== Passage shown ==
[Start of Attachment]

I was a junior in college when my Bible study leader, Tina, recommended that I memorize Scripture.
She pulled out a card from her pocket to show me. “I write my memory verse on this and carry it in my pocket,” she said.
In her neat printing, it read,
Blessed is the one
…whose delight is in the law of the Lord,
and who meditates on his law day and night.
I felt the familiar weight of anxiety settle on my shoulders. I knew I should memorize. I was also supposed to be praying more, too, and studying my Bible for longer—
The idea of doing another thing made me feel like weeping.
I blinked, willing away my dismay, and smiled at Tina. “That looks neat.”
We were walking along the pebbled pathway from my dorm to the main campus road. The first part of the pathway was open to the hot Texas sun, but then the live oak canopy started, the light growing dimmer and dimmer as we walked. Their bark was gnarled, rippling with the slow power of hundreds of years.
She smiled back at me. “Just start small,” she said. “It gets easier!”
Her smile was as bright as the hot, exposed sidewalk.
I had no excuse, really. I was actually good at memorizing things. No excuse. I told myself, grateful for the shadow of the trees. No excuse.
It never occurred to me to say: No, thank you.
I wouldn’t have dared.
Not because Tina was scary—no, she was kind, and patient, and trustworthy. I loved the time I spent with her.
But we both knew the right answers to the questions she asked me, and I wanted to have the right answers.
I wouldn’t have dared to tell her that that I hated the spiritual disciplines I did every day.
I felt ashamed enough of my resistance as it was.
It never occurred to me that perhaps the methods—not me—were the problem. I didn’t know there might be fine print on the bottom of her index card, saying, Your results may vary.

[End of Attachment]

== Apply what you read ==
(1) Answer these questions from the passage on Scripture memorization:
(a) Where did Tina keep the card with her memory verse?
(b) What kind of trees formed the canopy over the pathway?
(c) What words did the narrator imagine as fine print on the bottom of Tina's index card?
(2) Copy the passage on Scripture memorization between "We were walking" and "the right answers.", inclusive.
The material that follows isn't needed for any of this work.

== Record set ==
[Start of Attachment]

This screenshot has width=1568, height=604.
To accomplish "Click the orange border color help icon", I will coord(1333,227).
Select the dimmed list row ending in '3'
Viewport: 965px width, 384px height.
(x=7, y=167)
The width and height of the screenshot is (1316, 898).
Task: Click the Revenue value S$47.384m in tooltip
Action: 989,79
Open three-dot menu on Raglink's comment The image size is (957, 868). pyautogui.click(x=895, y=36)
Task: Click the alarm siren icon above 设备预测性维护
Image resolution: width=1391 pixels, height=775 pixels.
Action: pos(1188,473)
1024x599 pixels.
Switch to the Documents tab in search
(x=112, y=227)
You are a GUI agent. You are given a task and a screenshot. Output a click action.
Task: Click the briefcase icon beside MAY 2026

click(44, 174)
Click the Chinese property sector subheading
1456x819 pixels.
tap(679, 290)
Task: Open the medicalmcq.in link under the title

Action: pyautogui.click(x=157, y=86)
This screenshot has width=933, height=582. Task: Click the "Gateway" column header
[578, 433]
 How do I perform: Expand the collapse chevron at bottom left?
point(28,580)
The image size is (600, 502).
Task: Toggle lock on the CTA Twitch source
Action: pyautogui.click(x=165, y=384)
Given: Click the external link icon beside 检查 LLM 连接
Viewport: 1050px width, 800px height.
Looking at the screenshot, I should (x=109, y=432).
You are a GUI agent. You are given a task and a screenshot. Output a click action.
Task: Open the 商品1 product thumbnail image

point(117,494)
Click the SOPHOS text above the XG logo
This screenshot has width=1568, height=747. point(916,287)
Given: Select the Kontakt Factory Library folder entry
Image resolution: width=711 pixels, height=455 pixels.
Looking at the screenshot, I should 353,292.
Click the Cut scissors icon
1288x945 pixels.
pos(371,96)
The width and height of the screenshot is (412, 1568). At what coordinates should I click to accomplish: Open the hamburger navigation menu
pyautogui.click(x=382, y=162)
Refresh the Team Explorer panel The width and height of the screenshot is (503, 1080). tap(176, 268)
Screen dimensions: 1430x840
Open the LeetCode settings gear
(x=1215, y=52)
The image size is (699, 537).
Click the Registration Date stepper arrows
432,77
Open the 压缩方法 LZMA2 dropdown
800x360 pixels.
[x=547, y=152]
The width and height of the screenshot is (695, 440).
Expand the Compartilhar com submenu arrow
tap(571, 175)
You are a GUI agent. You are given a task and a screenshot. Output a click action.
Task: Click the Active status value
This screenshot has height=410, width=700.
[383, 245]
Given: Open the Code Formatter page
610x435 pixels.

[End of Attachment]

== List of answers ==
(1)
(a) In her pocket.
(b) Live oaks.
(c) "Your results may vary."

(2)
We were walking along the pebbled pathway from my dorm to the main campus road. The first part of the pathway was open to the hot Texas sun, but then the live oak canopy started, the light growing dimmer and dimmer as we walked. Their bark was gnarled, rippling with the slow power of hundreds of years.
She smiled back at me. “Just start small,” she said. “It gets easier!”
Her smile was as bright as the hot, exposed sidewalk.
I had no excuse, really. I was actually good at memorizing things. No excuse. I told myself, grateful for the shadow of the trees. No excuse.
It never occurred to me to say: No, thank you.
I wouldn’t have dared.
Not because Tina was scary—no, she was kind, and patient, and trustworthy. I loved the time I spent with her.
But we both knew the right answers to the questions she asked me, and I wanted to have the right answers.